There is geometry in the humming of the strings; there is music in the spacing of the spheres. —Pythagoras
Music and mathematics overlap in many different ways and have a close relationship that goes back thousands of years.
You do not need to know your times tables to play more beautifully, but numbers and patterns tell us much information about a piece of music.
Music is divided into sections called measures, and each measure has equal amounts of beats.
Each piece of music has a time signature that gives rhythmic information about the piece, such as how many beats are in each measure. A time signature is like a fraction, with one number on top and one on the bottom.
All of the notes and rests in music have numerical connections because they each have a certain amount of beats. Musicians need to understand the value of these fractions and notes to count the music correctly.
Pythagoras realized that different sounds could be made up with different weights and vibrations. This led to the discovery that a string’s vibrating length can control its pitch. The shorter the string, the higher the pitch, and the longer the string, the lower the pitch.

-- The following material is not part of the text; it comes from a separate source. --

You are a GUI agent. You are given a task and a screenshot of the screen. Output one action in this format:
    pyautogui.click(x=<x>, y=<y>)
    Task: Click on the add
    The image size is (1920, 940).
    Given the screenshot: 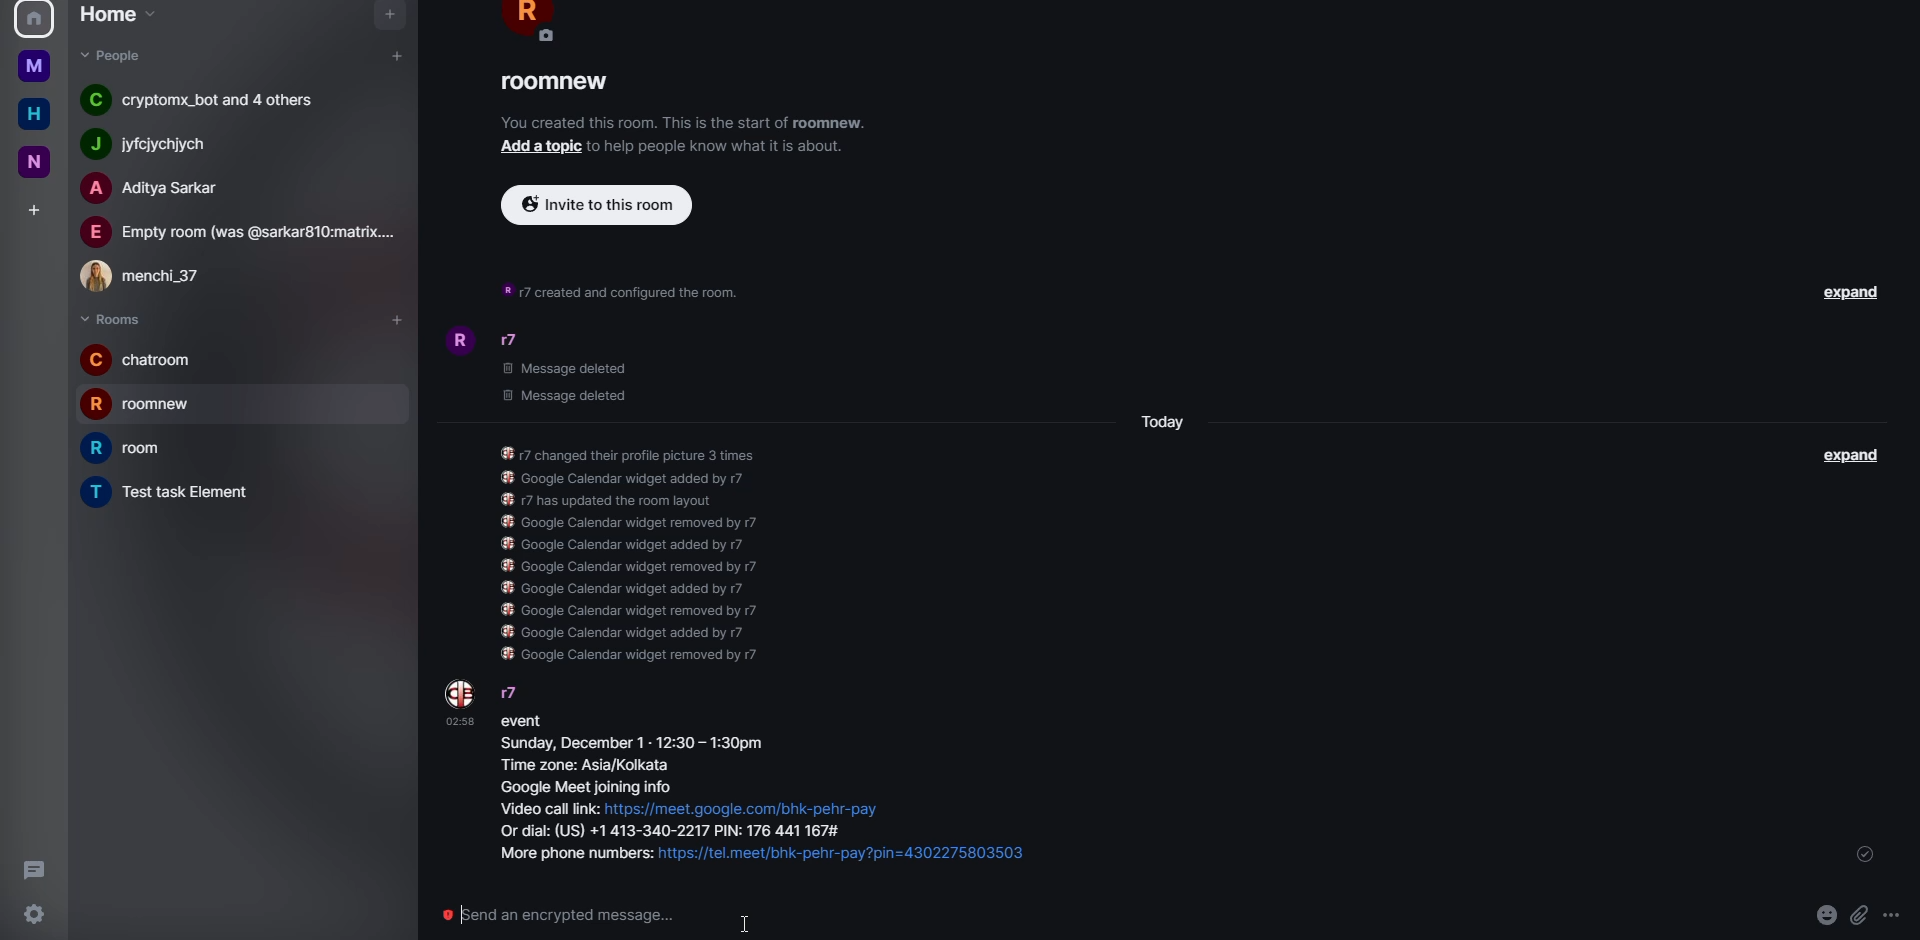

Probably the closest connection between music and math is that they both use patterns. Music has repeating choruses and sections of songs. You can study everything in music from different mathematical perspectives, including geometry, number theory, trigonometry, differential calculus and signal processing.

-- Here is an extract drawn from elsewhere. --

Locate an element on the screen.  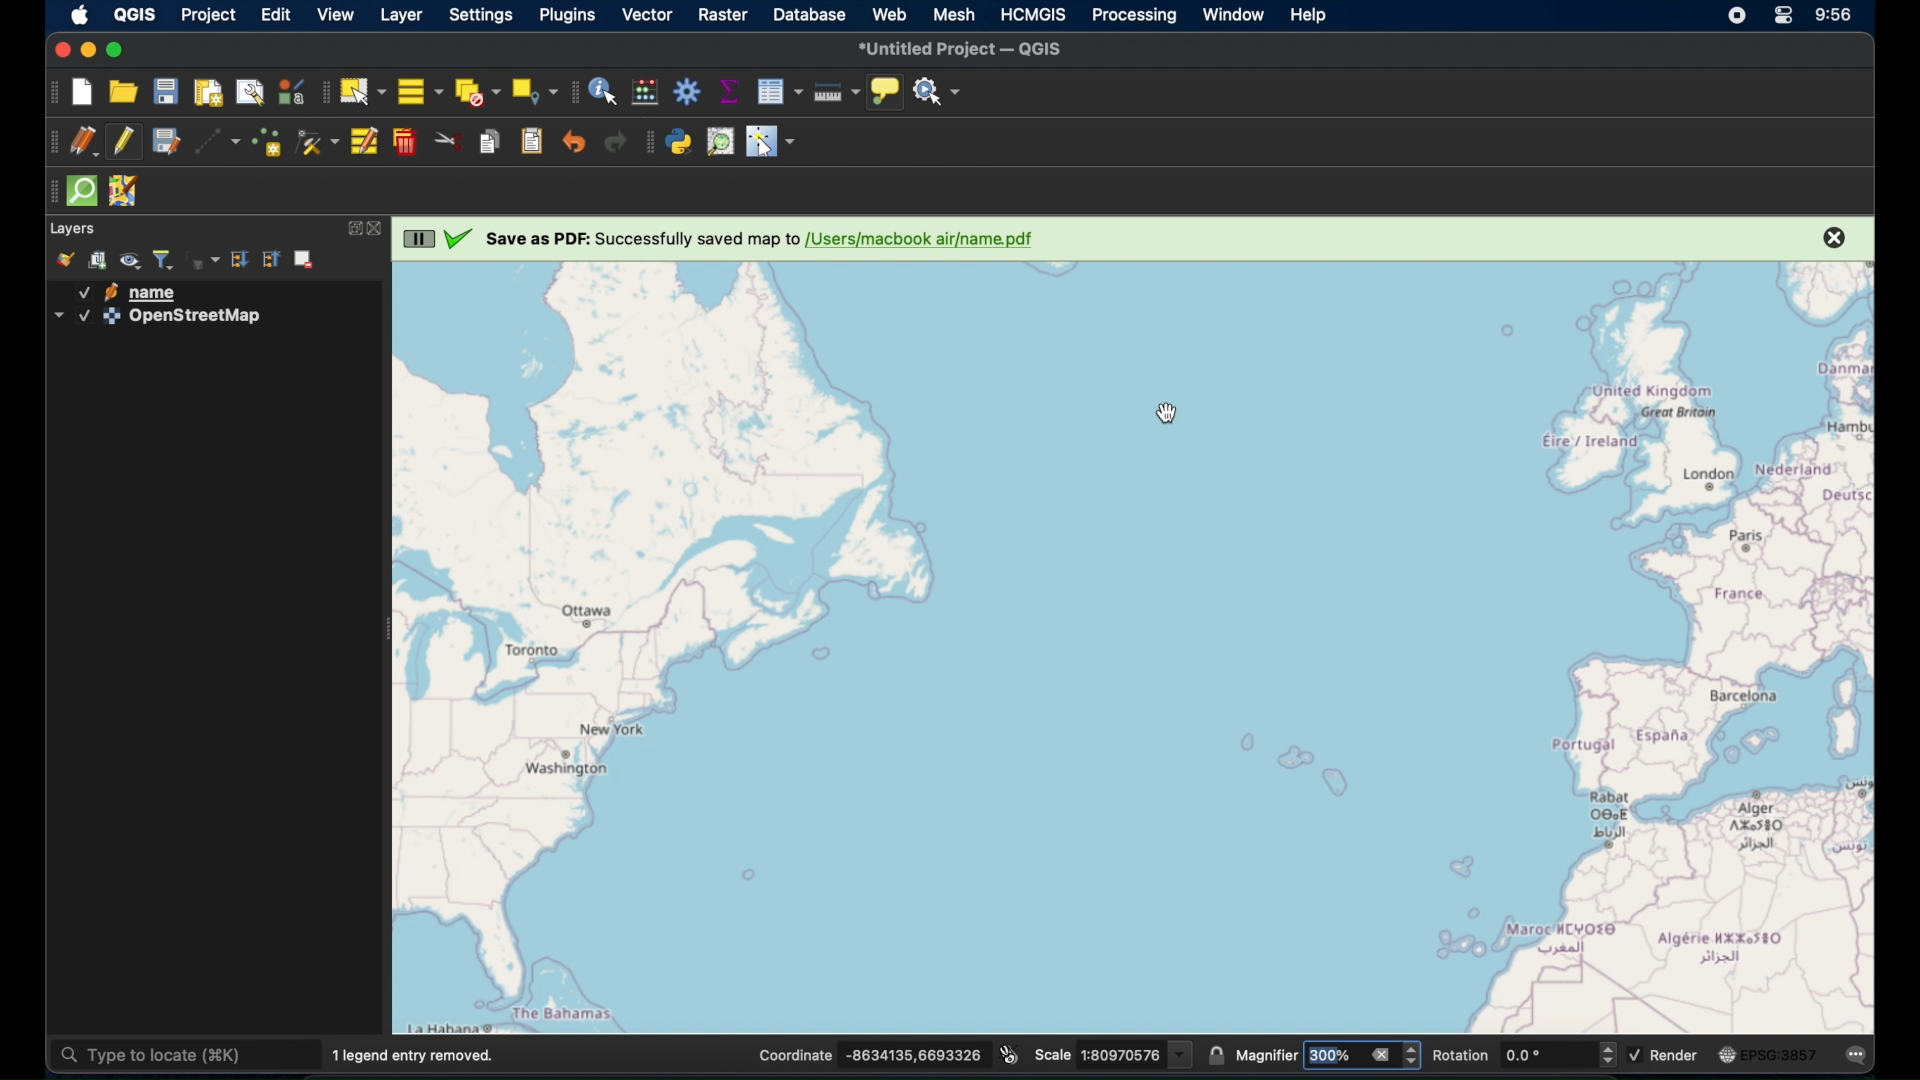
python console is located at coordinates (679, 144).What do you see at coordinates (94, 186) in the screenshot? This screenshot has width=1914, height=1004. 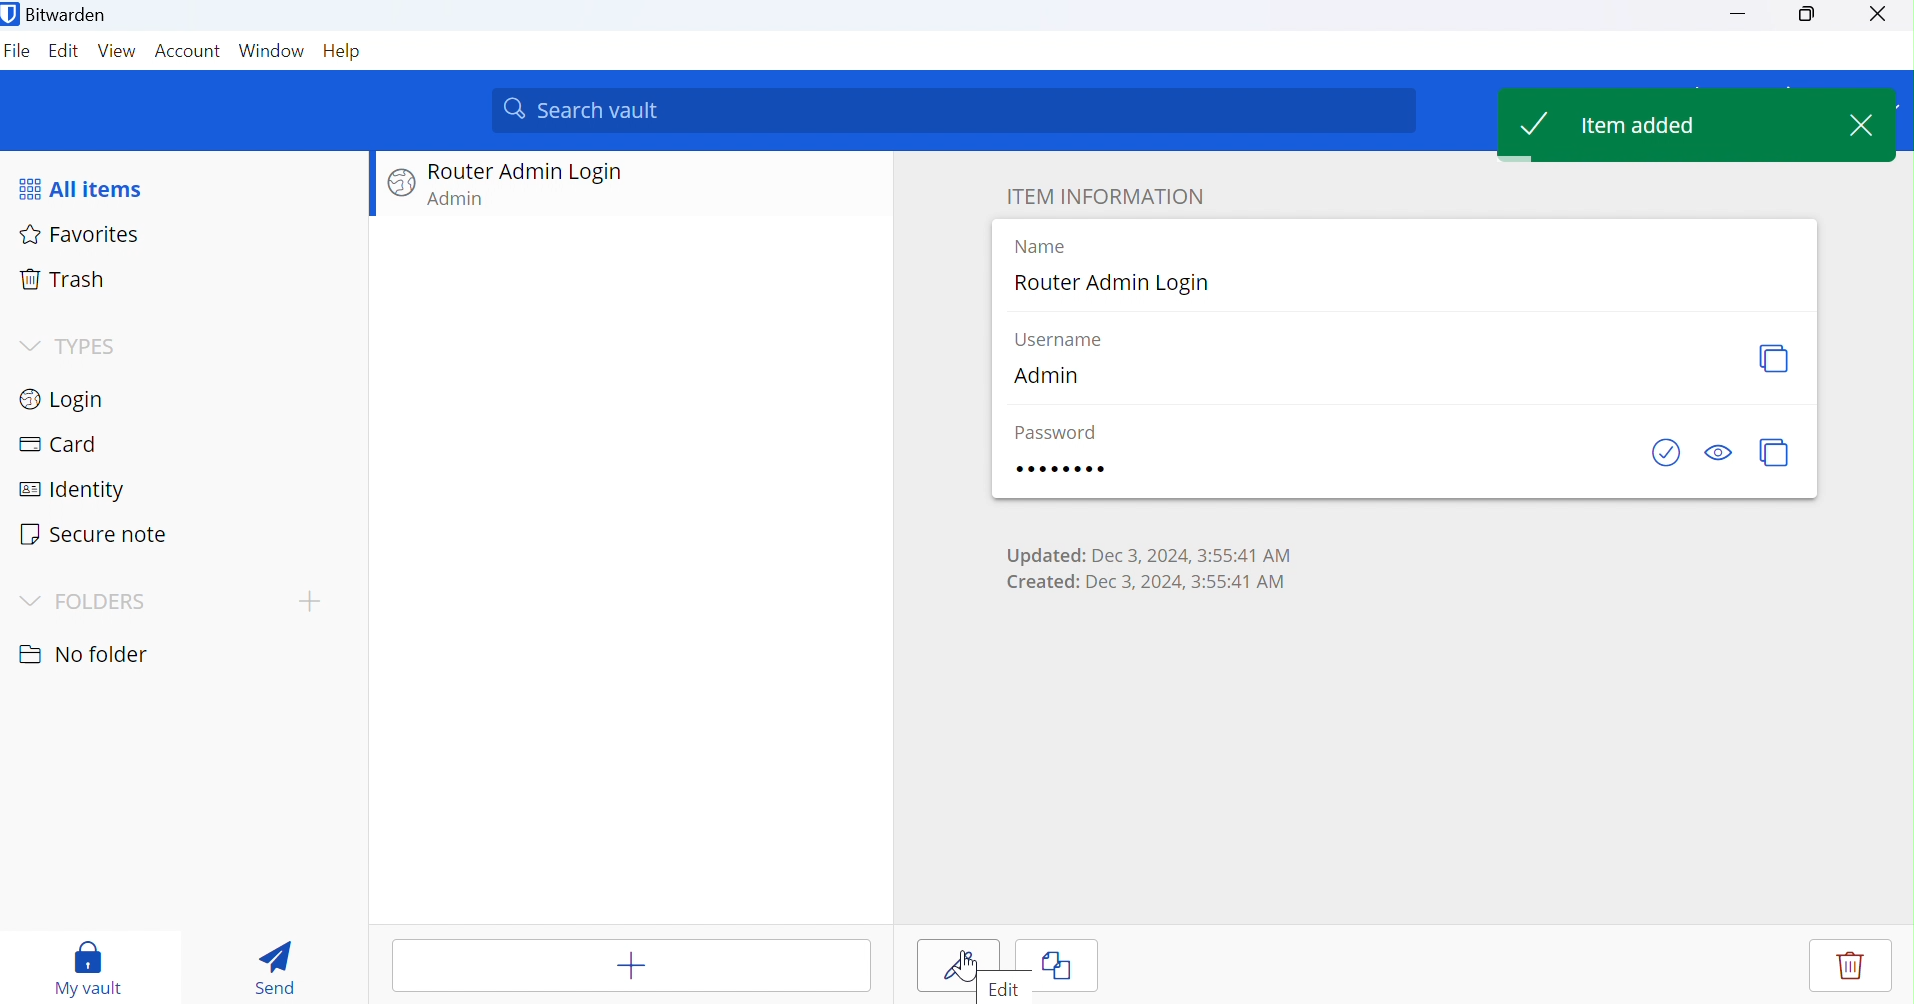 I see `All items` at bounding box center [94, 186].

An article researched by Dr. Frances Rauscher says that when young children are provided with instruction on musical instruments, they score much higher on tasks measuring spatial-temporal cognition, hand-eye coordination and arithmetic. Part of this is because of the overlap between math skills and music skills.

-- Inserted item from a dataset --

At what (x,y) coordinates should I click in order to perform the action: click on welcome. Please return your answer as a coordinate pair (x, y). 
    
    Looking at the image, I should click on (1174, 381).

A literate musician is required to continually subdivide beats to arrive at the correct interpretation of rhythmic notation. The visual and special skills that a child exercises every time they practice strengthens their mental-physical connection. The slow work of practice, paying attention to details and the discipline it takes to learn an instrument are preparations for building strong math skills.
The next time you hear or play classical, rock, folk, religious, ceremonial, jazz, opera, pop or contemporary types of music, think of what mathematics and music have in common and how mathematics is used to create the music you enjoy.